* START Extracted text *

Machinarium (PC, E)

If nothing else, Machinarium is a good example of how to do earth tones right - the browns are earth browns instead of shit browns, there's plenty of color to contrast with the browns and grays, the sketchbook art style is certainly pleasant to look at in and of itself, and most of all there's no bloom. It's certainly more satisfying and consistent than Samorost2, although by the end I swear the game was trying to get me to hate it. I mean, I understand that in every point and click adventure game there's going to be some overly obtuse puzzles I have to go to GameFAQs for, but fixing a didgeridoo by shoving a cat into it? Come on. But the absolute worst part of the game is towards the very end, you have to solve two Professor Layton-esque puzzles with these strings of beads while another robot in the room makes constant slobbering and hacking noises, which got really annoying really fast. Then right after you have to fix said robot by playing this really awful shooting maze minigame.


LostWinds (Wii)

An incredibly short adventure game that, if I recall correctly, was one of the first WiiWare titles available. Also, it was obviously cut in half, with the second half later released as Winter of the Melodias. I don't know if that was to get it out on time, WiiWare game size constraints, or so you'd have to pay again for the other half of the game. It's really hard to think of much to say about this game. It's two hours long, it's easy, it ends abruptly, and the second time I took on the final boss (after dying the first time, the only time I died in the game), the hero clipped through a rock when the boss came crashing down to receive the final blow, and I had to reset and fight him again.


Mystery Science Theater 3000 XX (TV DVD)

* END Extracted text *

■ **Set tasks**
**1)** What does the player fix in Machinarium by shoving a cat into it, according to the game reviews?
**2)** Print the part of the game reviews that begins at the words "An incredibly short" and stops after "XX (TV DVD)".
**3)** Please proceed with the game reviews from where they stop.
The data after this point come from a different source.

* START Dataset *

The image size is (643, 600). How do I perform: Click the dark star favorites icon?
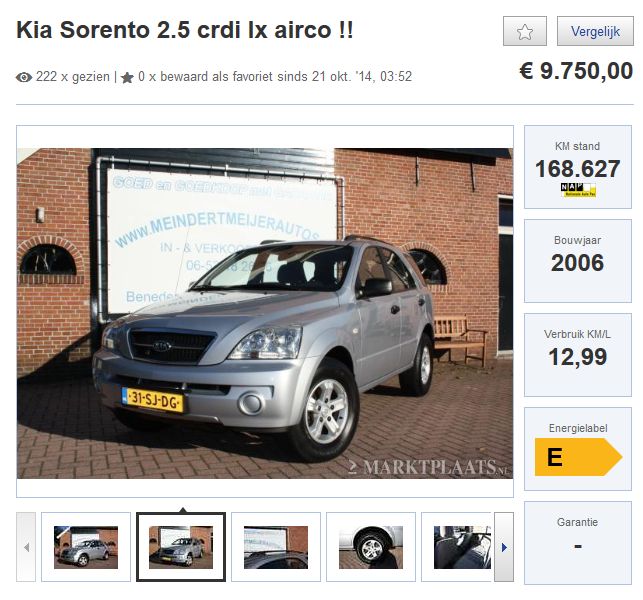click(x=127, y=78)
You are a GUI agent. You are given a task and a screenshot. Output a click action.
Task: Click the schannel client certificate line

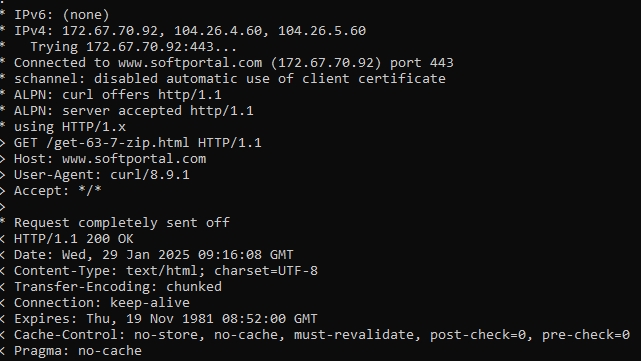tap(230, 78)
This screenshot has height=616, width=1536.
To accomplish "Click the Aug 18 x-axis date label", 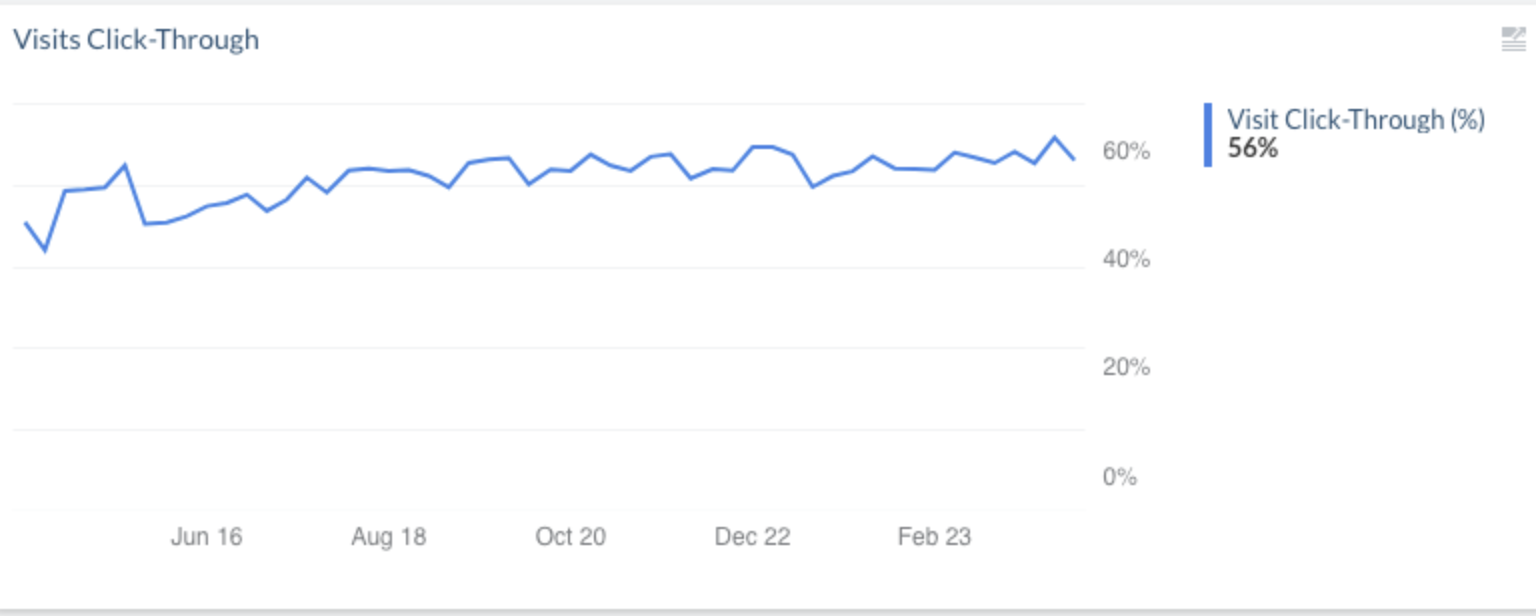I will (x=388, y=537).
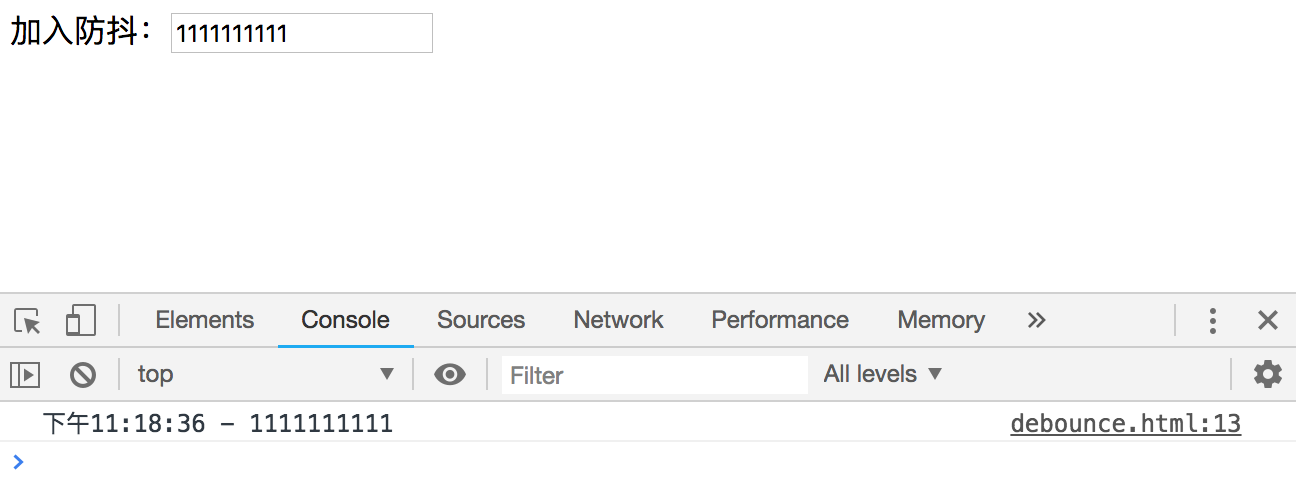Screen dimensions: 1296x494
Task: Open the Network tab
Action: coord(618,320)
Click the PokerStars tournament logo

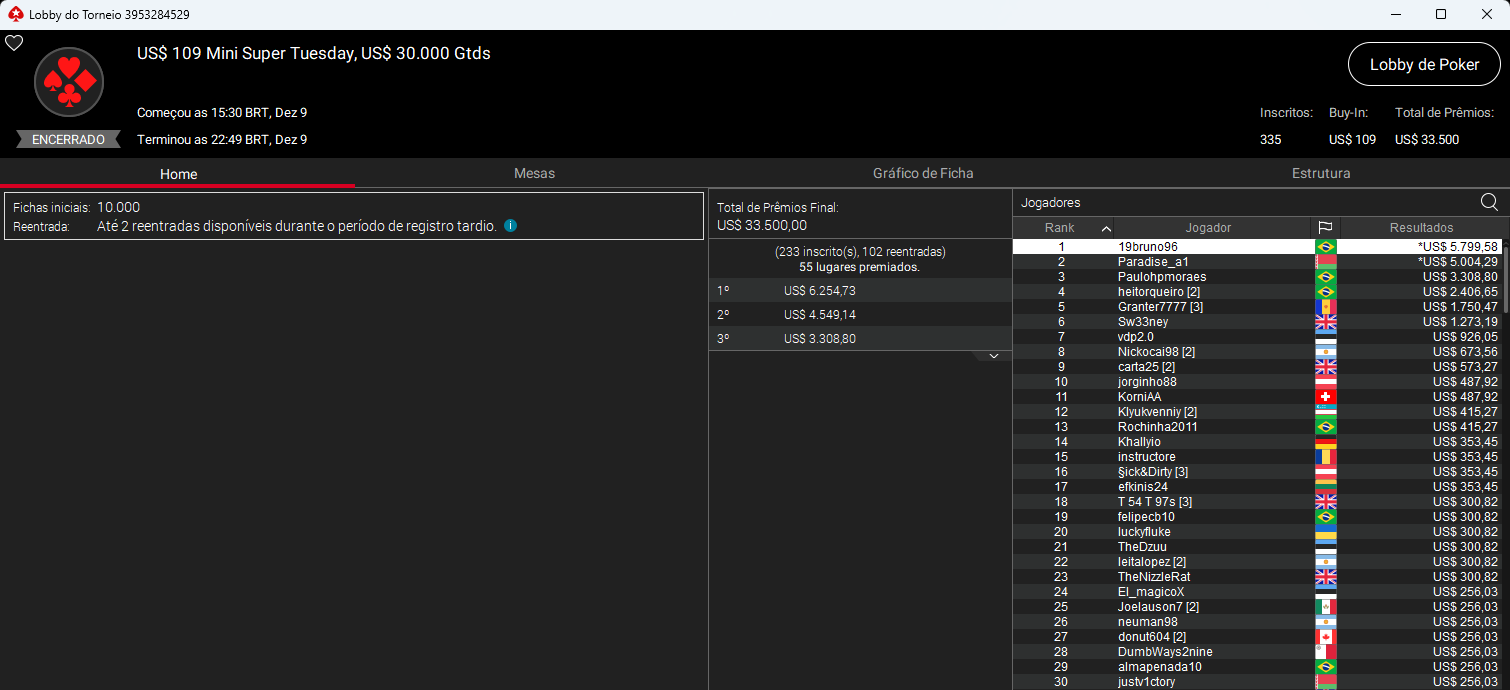point(69,82)
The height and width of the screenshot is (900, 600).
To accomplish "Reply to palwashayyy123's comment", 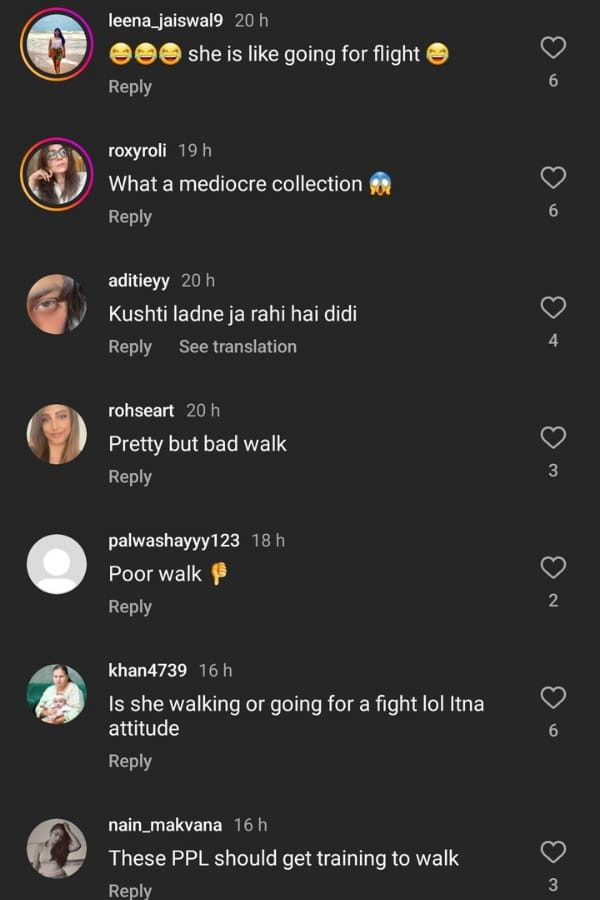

* END Dataset *

■ **Solved tasks**
**1)** A didgeridoo.

**2)**
An incredibly short adventure game that, if I recall correctly, was one of the first WiiWare titles available. Also, it was obviously cut in half, with the second half later released as Winter of the Melodias. I don't know if that was to get it out on time, WiiWare game size constraints, or so you'd have to pay again for the other half of the game. It's really hard to think of much to say about this game. It's two hours long, it's easy, it ends abruptly, and the second time I took on the final boss (after dying the first time, the only time I died in the game), the hero clipped through a rock when the boss came crashing down to receive the final blow, and I had to reset and fight him again.


Mystery Science Theater 3000 XX (TV DVD)

**3)**
Project Moonbase is a pretty good example of why the Season One episodes are so horrible. J. Elvis Weinstein doesn't have half the energy Kevin Murphy does as Servo, the jokes are few and far between, provide a chuckle at best, and one of the writers seemed to think having Servo read text on the screen aloud was a joke. Also, Best Brains hadn't got their silhouette technology down, so the characters are really jagged and flickery. Come on, Shout Factory, there's a reason they told Comedy Central not to air these episodes.

Sinbad is okay, but the highlights of Volume 20 are the two Master Ninja movies. Really four episodes of a TV series spliced together into two movies, I'm guessing they were meant to jump on the Karate Kid bandwagon where a deadbeat kid learns ninjustsu from a master ninja. Except the kid and the ninja just drive around in a van, saving damsels in distress. Also, another ninja occasionally shows up to duel with Lee Van Cleef for no reason. And it's freaking ninjas, what more do you want?


Drawn Together Season 1 Uncensored (TV DVD)

This is the worst shit I've seen since Shredded Moose (and don't worry, that's a link to the Your Webcomic is Bad and You Should Feel Bad review on, not the comic. In fact, the actual comic doesn't exist anymore, and the Way Back Machine's archive doesn't have the actual comics. Good.), and at least I didn't ignorantly pay money to see Shredded Moose. Drawn Together combines the "fart and poop jokes are funny" mentality of Robot Chicken, the "pop culture references are funny" attitude of Family Guy (and Robot Chicken), the "tedious is funny" bullshit from Aqua Teen Hunger Force (and Robot Chicken), and the pandering to frat boys who think the idea of Mario doing Luigi up the ass is hee-larious of just about any gaming webcomic (and Robot Chicken) to create something that depresses me immensely to know people actually find funny.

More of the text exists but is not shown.